## EXERCISE BRIEF
Only a verbatim restatement of the lines from the one with "Task: Toggle wrap text (自動換行)" through the end of the listing below is wanted. Pictures should be left out.

## EXTRACTED RECORDS
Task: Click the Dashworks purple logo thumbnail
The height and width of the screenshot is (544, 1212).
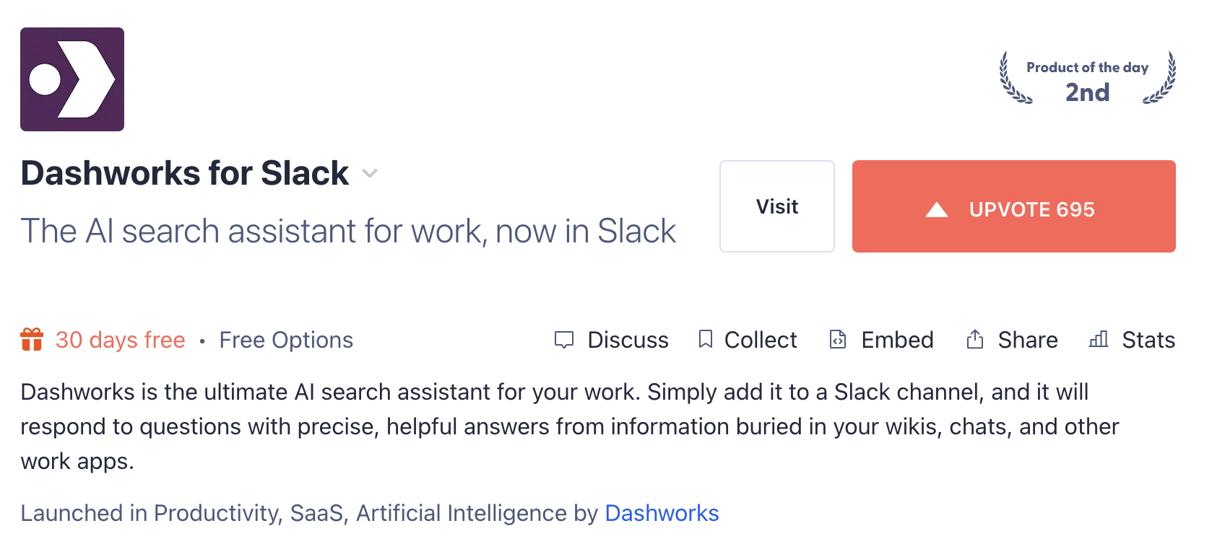Action: pyautogui.click(x=72, y=79)
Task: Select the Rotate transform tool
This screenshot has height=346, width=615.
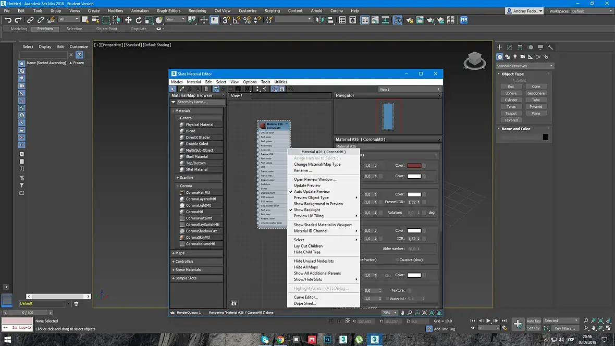Action: (139, 20)
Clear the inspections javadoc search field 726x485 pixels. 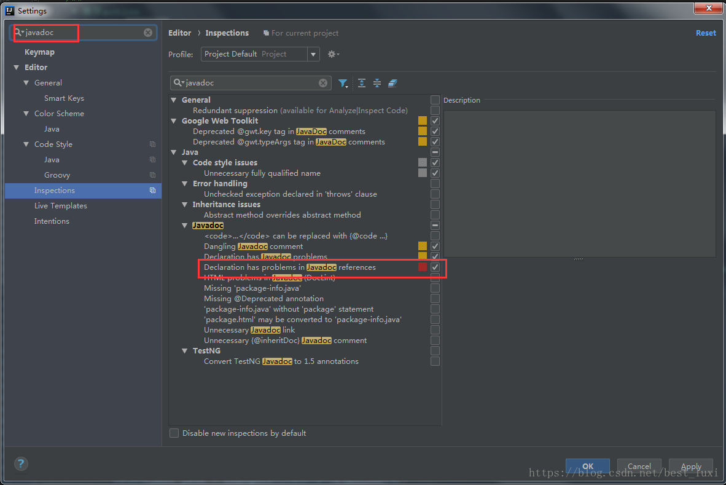tap(323, 83)
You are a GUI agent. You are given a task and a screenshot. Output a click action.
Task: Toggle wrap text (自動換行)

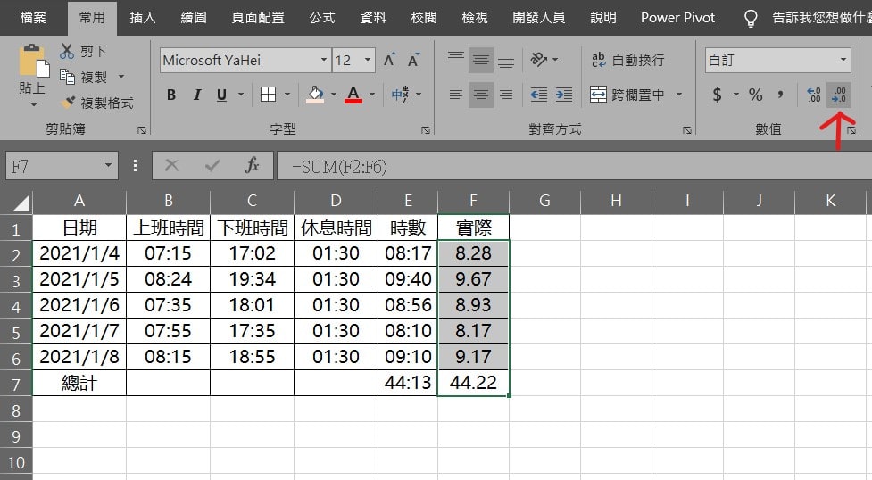tap(628, 60)
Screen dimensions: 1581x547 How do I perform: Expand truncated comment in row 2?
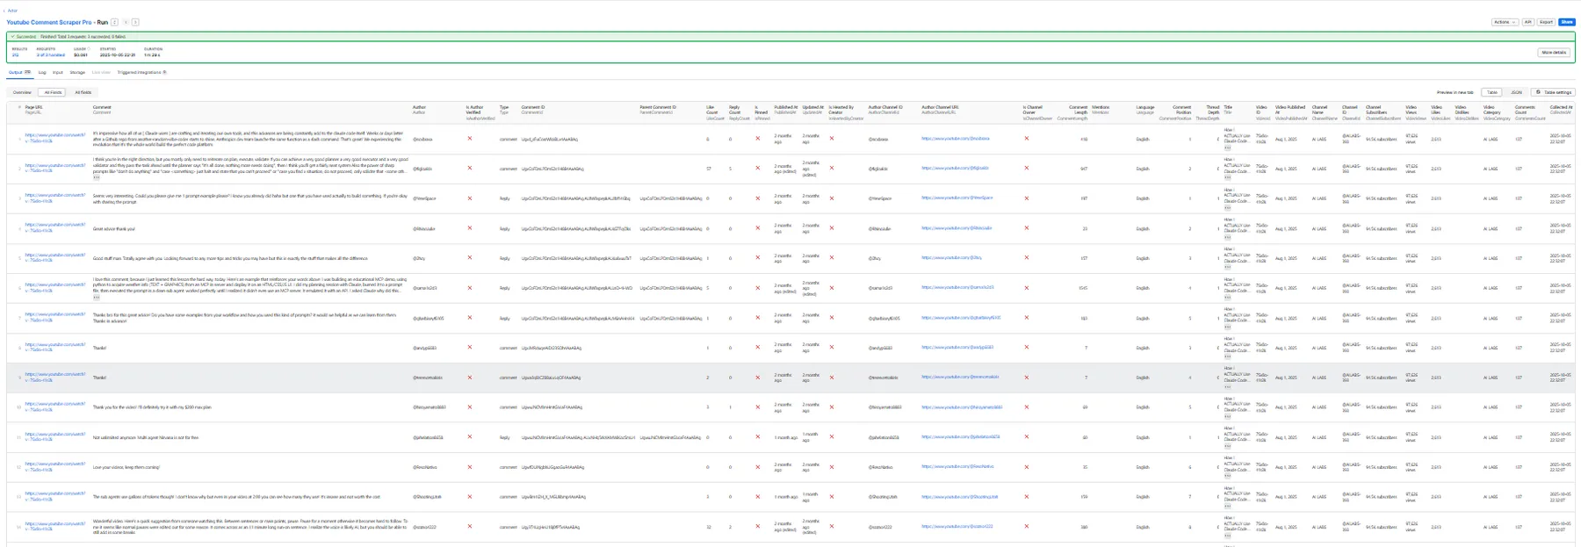pyautogui.click(x=97, y=177)
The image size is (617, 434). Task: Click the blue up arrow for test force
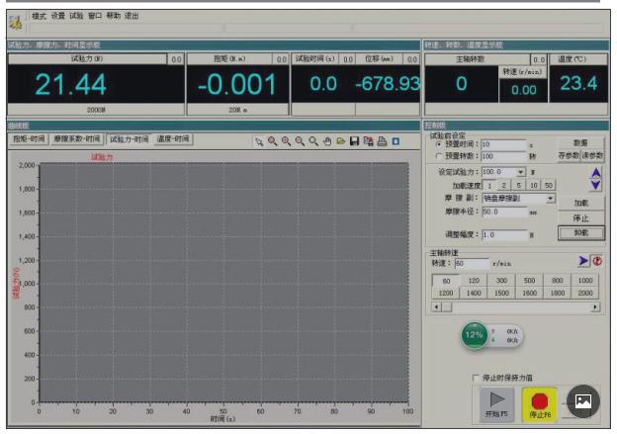coord(594,171)
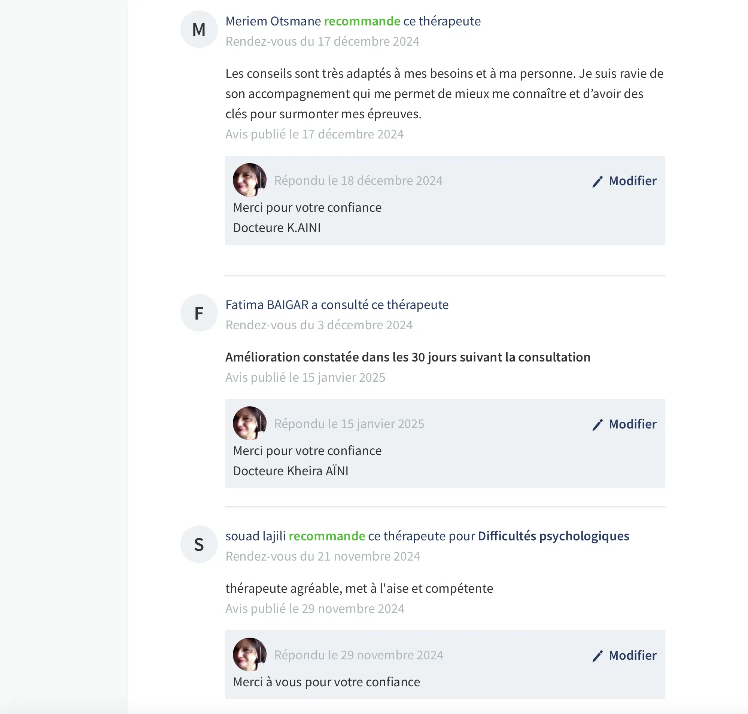
Task: Click the "Difficultés psychologiques" link
Action: [x=553, y=536]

## TASK SOLUTION
Task: Toggle wrap text (自動換行)

tap(628, 60)
Screen dimensions: 1581x547 How do I perform: Expand truncated comment in row 2?
pyautogui.click(x=97, y=177)
The image size is (617, 434). Task: Click the blue up arrow for test force
coord(594,171)
Task: Click the "Difficultés psychologiques" link
Action: [x=553, y=536]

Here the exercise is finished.